> _WORK INSTRUCTION_
Leaving out the pictures, output each record exactly as it stands.
BEGIN DATA IN THIS EXERCISE
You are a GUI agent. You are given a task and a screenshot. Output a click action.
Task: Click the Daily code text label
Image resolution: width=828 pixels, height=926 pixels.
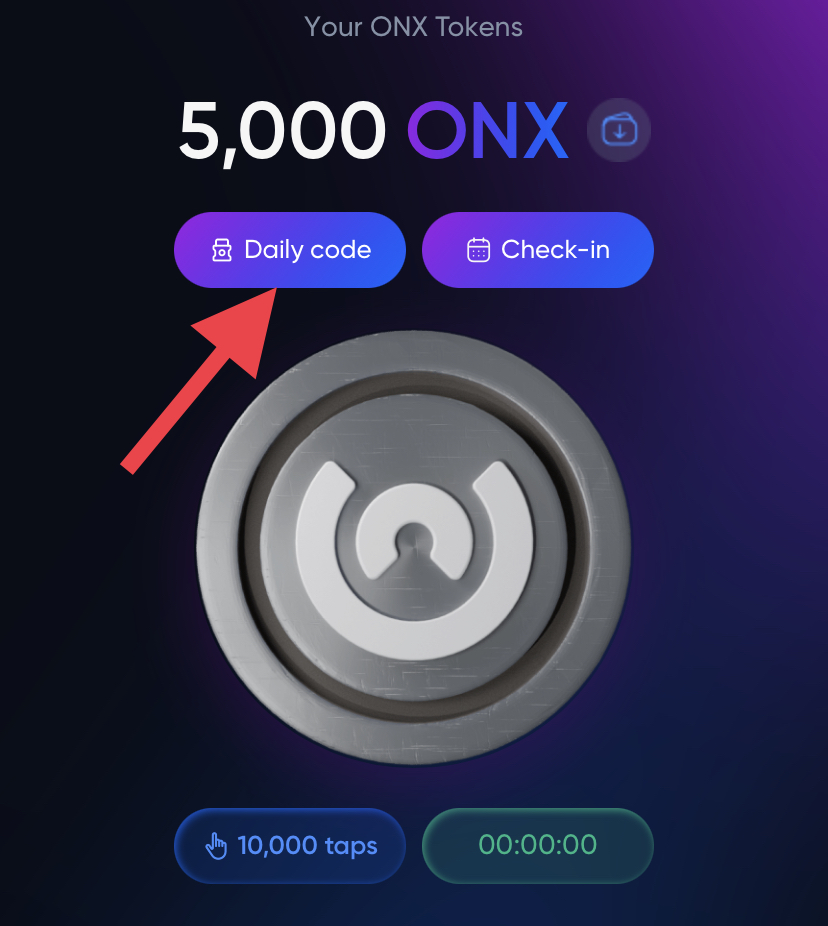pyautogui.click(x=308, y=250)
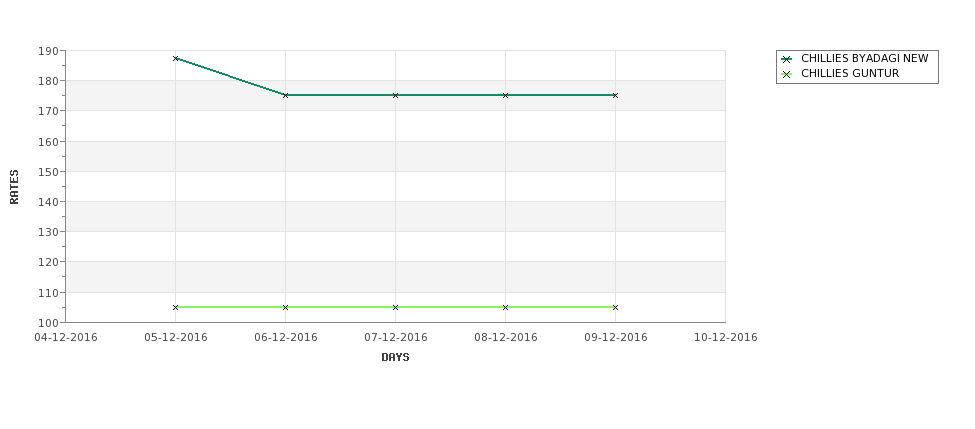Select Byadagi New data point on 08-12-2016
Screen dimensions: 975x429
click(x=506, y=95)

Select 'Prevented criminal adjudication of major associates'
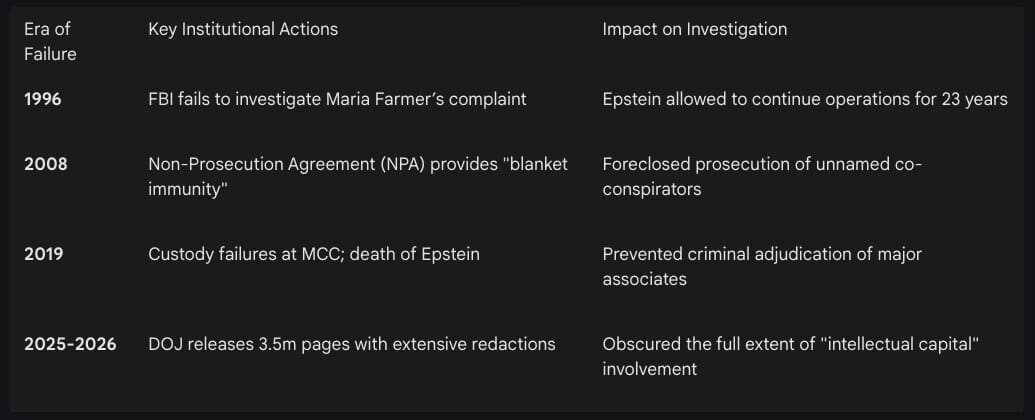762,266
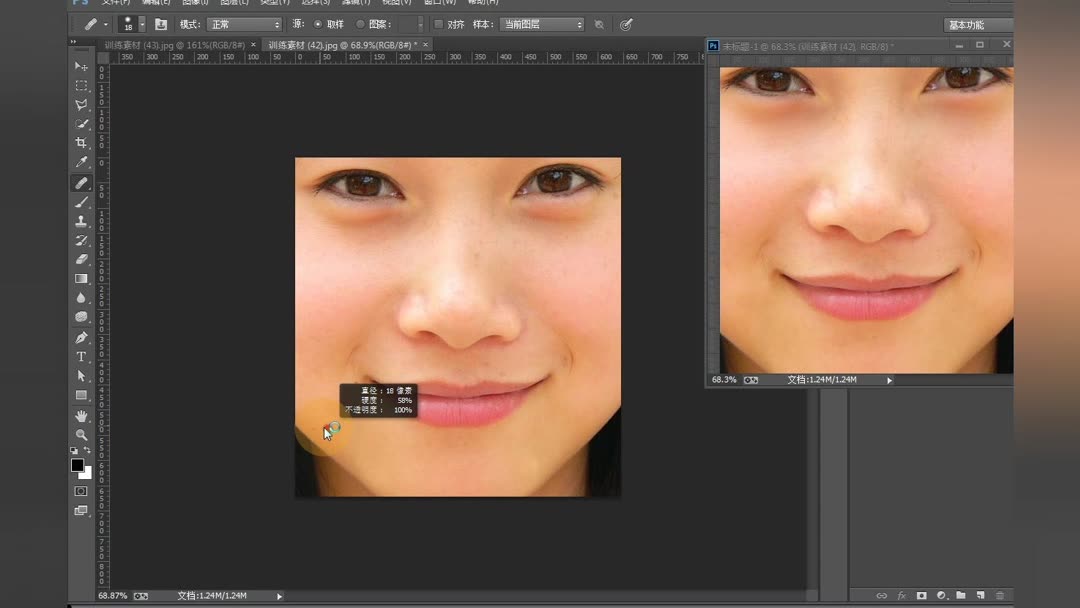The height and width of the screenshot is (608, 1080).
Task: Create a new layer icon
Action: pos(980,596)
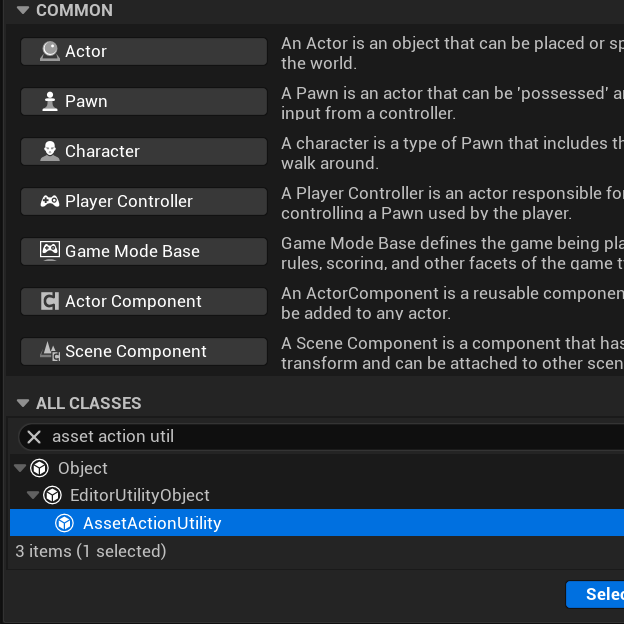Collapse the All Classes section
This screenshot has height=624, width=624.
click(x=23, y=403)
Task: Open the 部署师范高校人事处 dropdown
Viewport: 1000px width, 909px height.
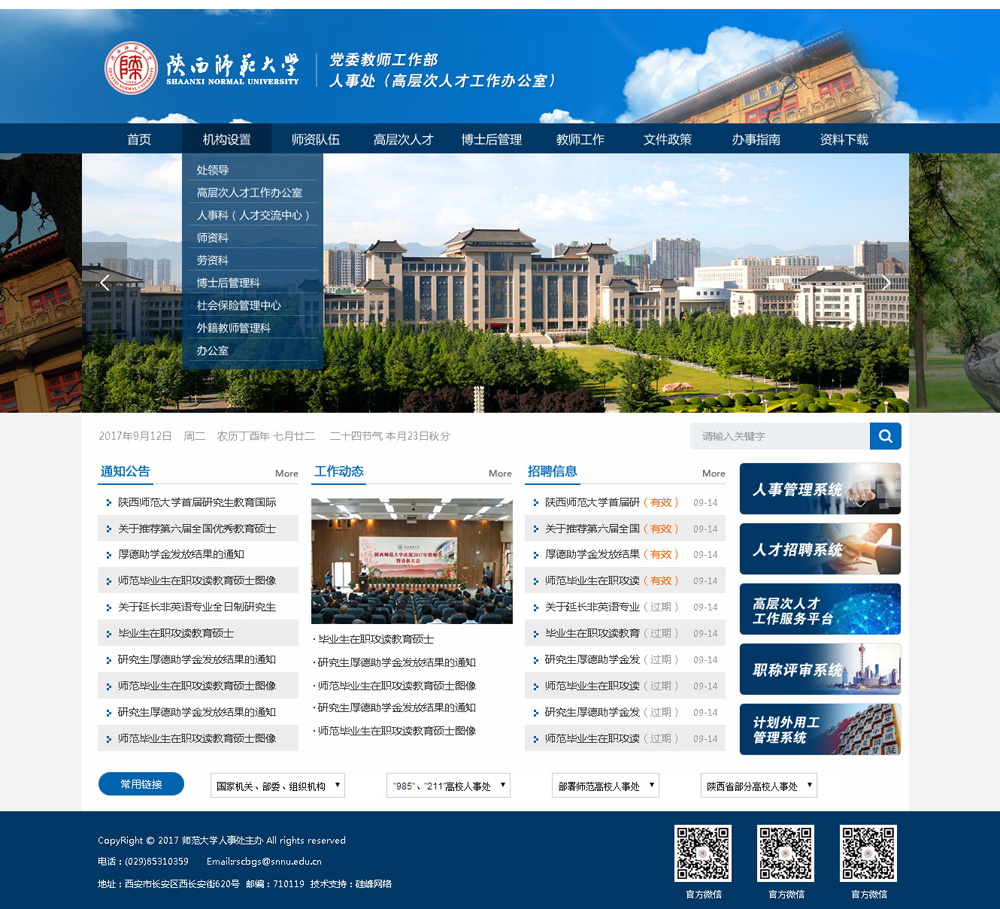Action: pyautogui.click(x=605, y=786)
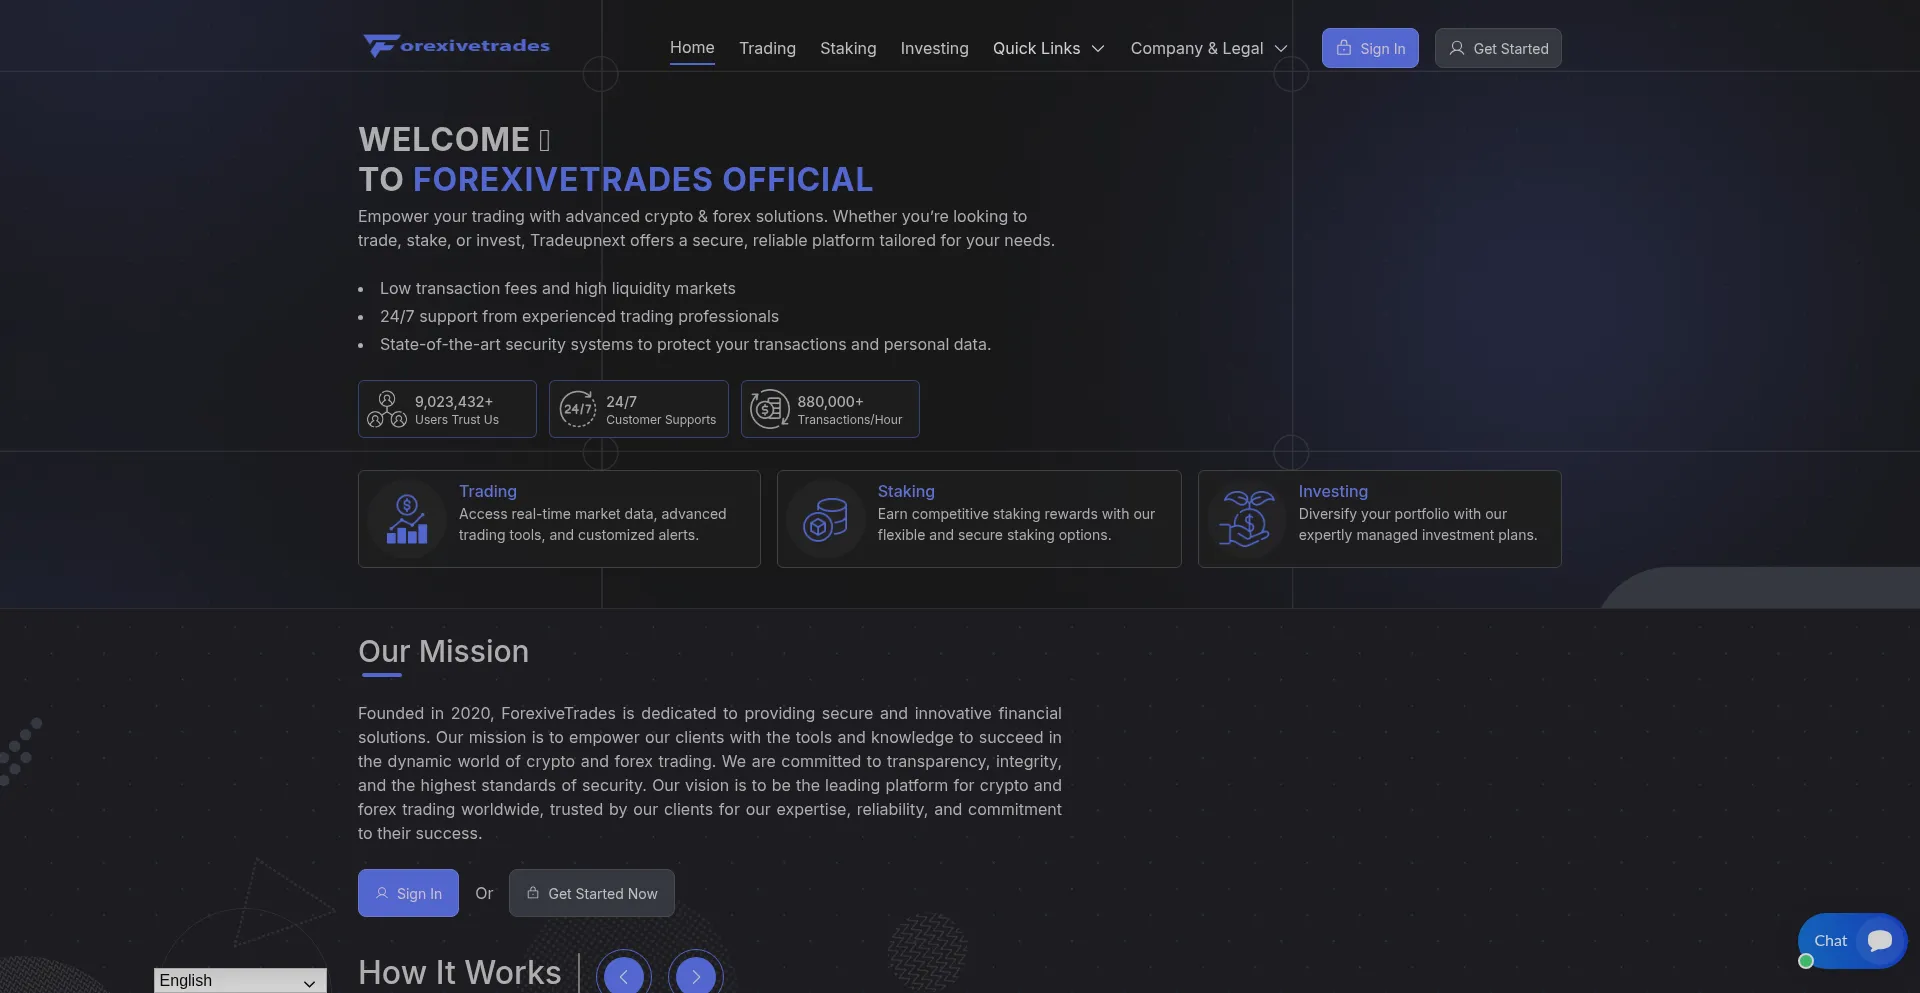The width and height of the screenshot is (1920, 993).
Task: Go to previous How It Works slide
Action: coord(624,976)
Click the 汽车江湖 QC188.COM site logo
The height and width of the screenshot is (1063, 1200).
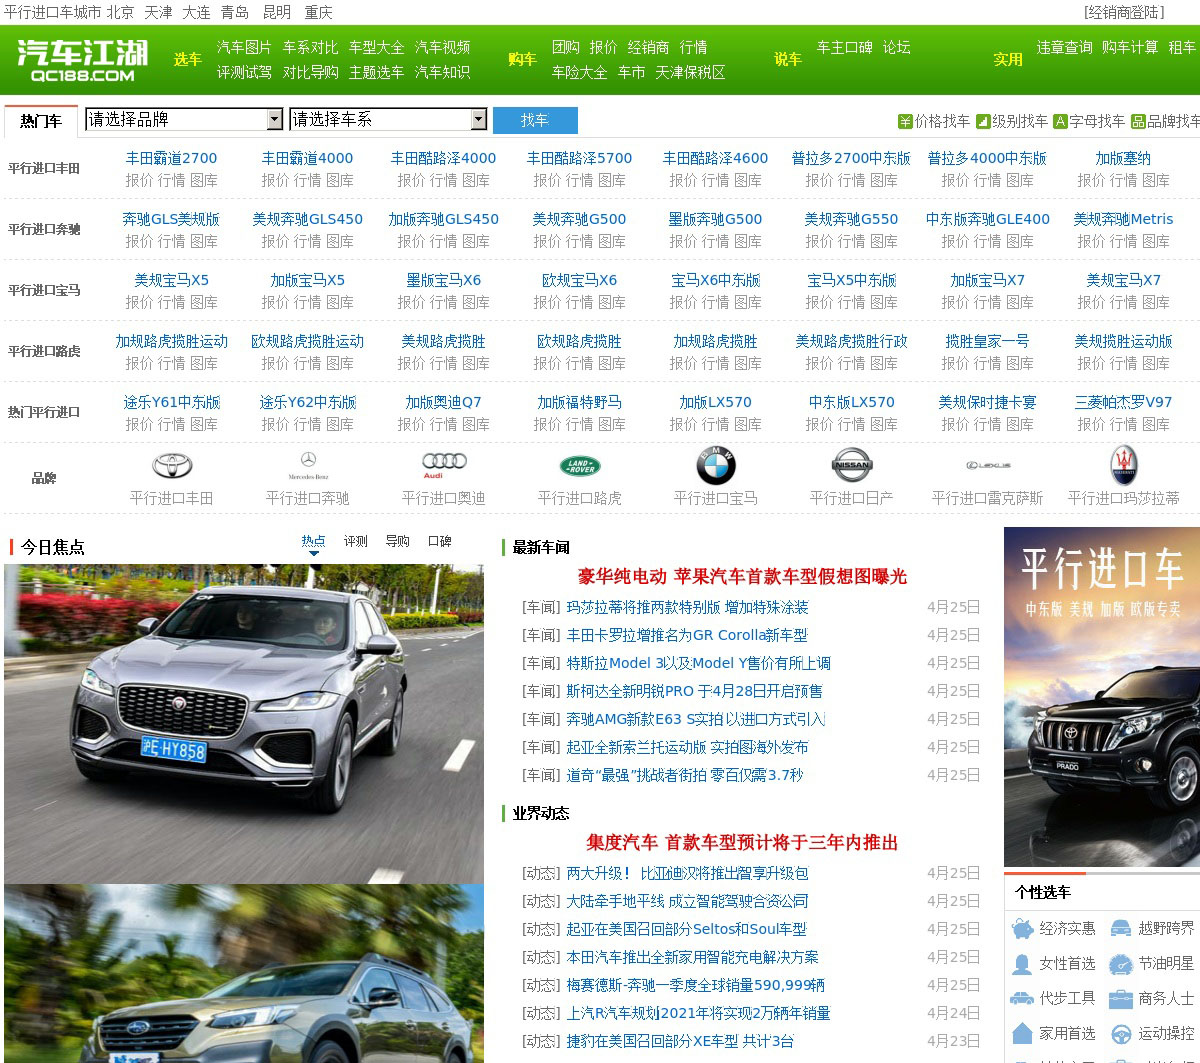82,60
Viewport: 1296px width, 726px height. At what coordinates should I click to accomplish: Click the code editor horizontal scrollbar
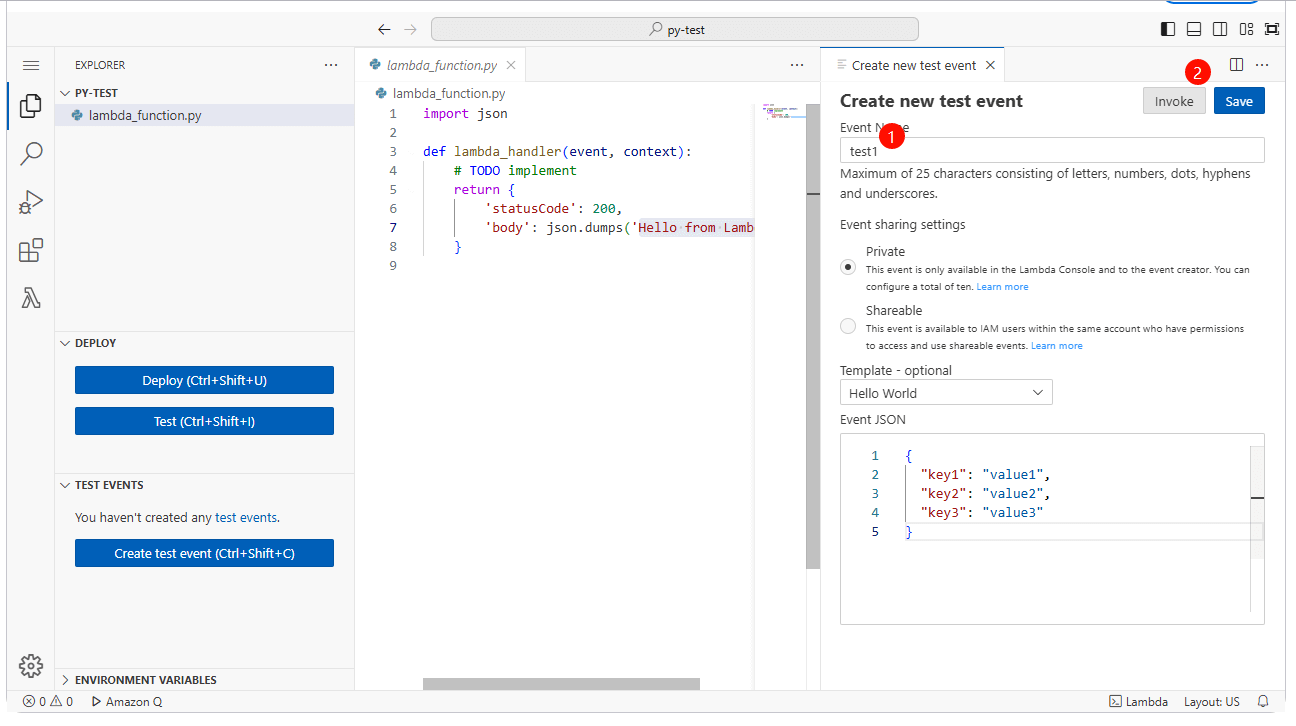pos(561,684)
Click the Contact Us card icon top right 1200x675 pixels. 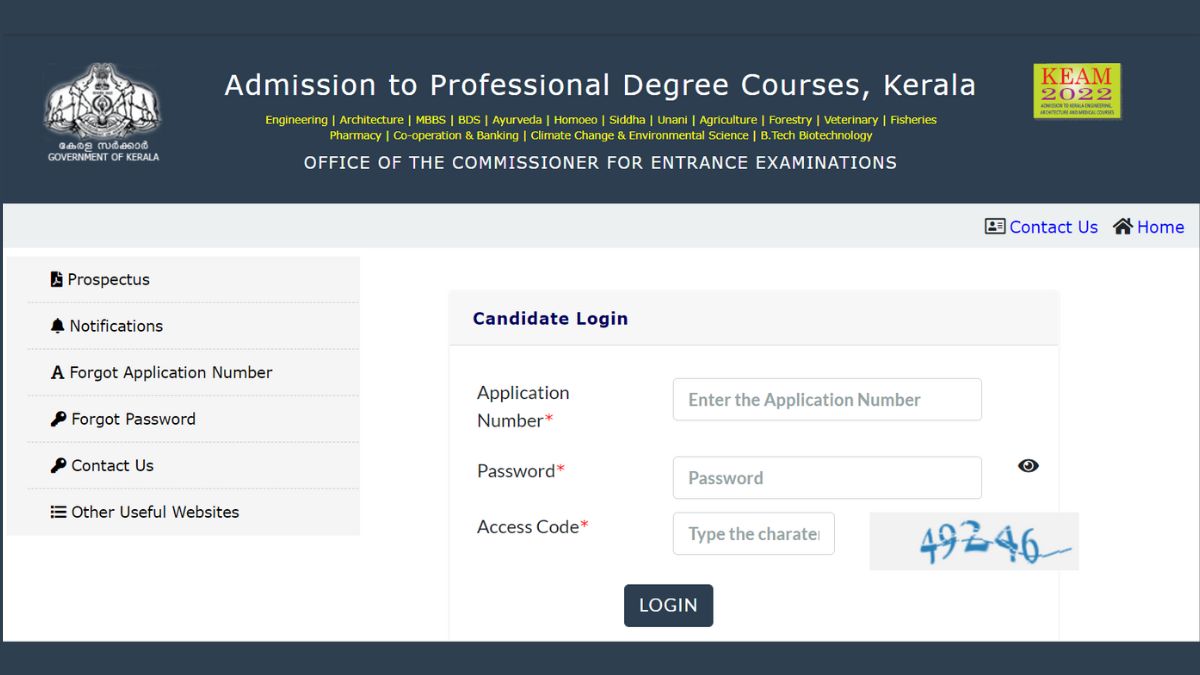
END DATA IN THIS EXERCISE
> _COMPLETED TASK_
You are a GUI agent. You are given a task and a screenshot. Output a click action.
Task: Click the Daily code text label
Image resolution: width=828 pixels, height=926 pixels.
pyautogui.click(x=308, y=250)
Select Byadagi New data point on 08-12-2016
Screen dimensions: 975x429
click(x=506, y=95)

Select 'Prevented criminal adjudication of major associates'
762,266
The height and width of the screenshot is (608, 1080).
Task: Create a new layer icon
Action: pos(980,596)
Collapse the All Classes section
This screenshot has height=624, width=624.
click(x=23, y=403)
Task: Open the 部署师范高校人事处 dropdown
Viewport: 1000px width, 909px height.
Action: pyautogui.click(x=605, y=786)
The width and height of the screenshot is (1920, 993).
Task: Go to previous How It Works slide
Action: coord(624,976)
Click the 汽车江湖 QC188.COM site logo
The height and width of the screenshot is (1063, 1200).
82,60
Viewport: 1296px width, 726px height. At what coordinates should I click to accomplish: Click the code editor horizontal scrollbar
pos(561,684)
Click the Contact Us card icon top right 1200x675 pixels. 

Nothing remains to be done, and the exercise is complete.